Shift work is proven to impact your quality of sleep, which in turn causes all manner of problems with your health.
Around 4.1 million people in the UK work night shifts, and things are worse when night shifts are interspersed into day shifts, and a regular pattern of sleep can’t be settled into.
Chronic sleep deprivation can lead to an increased risk of stroke, heart disease, insulin resistance and diabetes. It might also be disastrous in the short term, especially if it leads to a dreaded micro-sleep while you’re driving, or even just poor performance at work.
So, what strategies might we follow to get better quality sleep while working night shifts?
Maintain a routine
If you’re going to sleep at the same time every day, then you’ll find it much easier to get to sleep when the time comes. Don’t stay up late if you can help it, and don’t try to sleep at random intervals. Instead, keep things consistent.
Whether you’re sleeping in the morning or the afternoon, what’s important is that you do the same thing every day.
If you’re getting daylight on the way home, then your brain might receive the signal that it’s time to wake up. You can limit this problem by wearing sunglasses on the way home – though you might be cautious of this approach when you’re driving.
Napping might seem like a good way to refresh yourself – and in cultures where a siesta is common, it’s actually proven effective.
But you have to go about it the right way, which means going all-in on napping at a certain time at work. For most workers, it’s better to have a single longer spell of sleep.
Wind down properly
You’ll want to make sure that you wind down appropriately before bed, which means spending an hour away from blue light and screens, and keeping things quiet.
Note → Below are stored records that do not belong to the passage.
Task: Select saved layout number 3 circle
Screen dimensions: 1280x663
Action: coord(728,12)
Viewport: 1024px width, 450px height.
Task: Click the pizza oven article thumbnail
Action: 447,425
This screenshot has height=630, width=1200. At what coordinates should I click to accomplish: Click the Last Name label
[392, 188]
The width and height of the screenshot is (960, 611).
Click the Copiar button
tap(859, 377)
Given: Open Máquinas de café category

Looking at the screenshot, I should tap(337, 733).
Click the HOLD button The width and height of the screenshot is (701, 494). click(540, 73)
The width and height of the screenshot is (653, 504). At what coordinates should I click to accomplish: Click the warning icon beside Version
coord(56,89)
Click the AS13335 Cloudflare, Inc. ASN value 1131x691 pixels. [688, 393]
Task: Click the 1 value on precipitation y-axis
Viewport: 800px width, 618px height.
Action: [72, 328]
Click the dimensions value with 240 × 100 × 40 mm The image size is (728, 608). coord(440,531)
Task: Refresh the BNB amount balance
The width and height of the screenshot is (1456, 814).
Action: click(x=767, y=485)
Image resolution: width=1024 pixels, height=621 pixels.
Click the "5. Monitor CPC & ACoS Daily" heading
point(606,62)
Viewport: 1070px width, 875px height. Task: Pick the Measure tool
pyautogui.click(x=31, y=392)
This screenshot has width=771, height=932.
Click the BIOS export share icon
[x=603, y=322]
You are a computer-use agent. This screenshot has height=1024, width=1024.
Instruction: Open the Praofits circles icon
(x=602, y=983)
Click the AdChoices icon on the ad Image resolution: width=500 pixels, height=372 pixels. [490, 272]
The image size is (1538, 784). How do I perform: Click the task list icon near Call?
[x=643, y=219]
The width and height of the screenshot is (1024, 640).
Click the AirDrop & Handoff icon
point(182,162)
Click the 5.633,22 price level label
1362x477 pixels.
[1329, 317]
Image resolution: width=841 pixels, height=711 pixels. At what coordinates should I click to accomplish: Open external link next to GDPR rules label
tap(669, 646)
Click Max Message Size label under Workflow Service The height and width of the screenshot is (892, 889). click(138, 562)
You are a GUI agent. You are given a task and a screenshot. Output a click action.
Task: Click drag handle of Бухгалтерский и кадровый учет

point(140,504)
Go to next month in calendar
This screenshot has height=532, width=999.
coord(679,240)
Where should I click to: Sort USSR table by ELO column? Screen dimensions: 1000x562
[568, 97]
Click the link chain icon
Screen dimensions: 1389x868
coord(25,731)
If you’re sharing a bed with another person who isn’t working night shifts, this can be a challenge. Talk to your partner, and think about how you can optimise the situation.
Wear high-vis clothing
If you’re outdoors at night time, then you’re at higher risk of falling victim to an accident. This goes especially if you’re working on a construction site or a road.
Make sure that you therefore wear appropriate high-vis clothing. Even if it doesn’t improve your sleep, it will improve your safety.
Taking any kind of stimulant too close to bedtime is going to interfere with your sleep. If you’re in the habit of self-medicating for your sleep deprivation, perhaps by downing a double espresso to get you through the end of your shift, then you’re sabotaging your own sleep.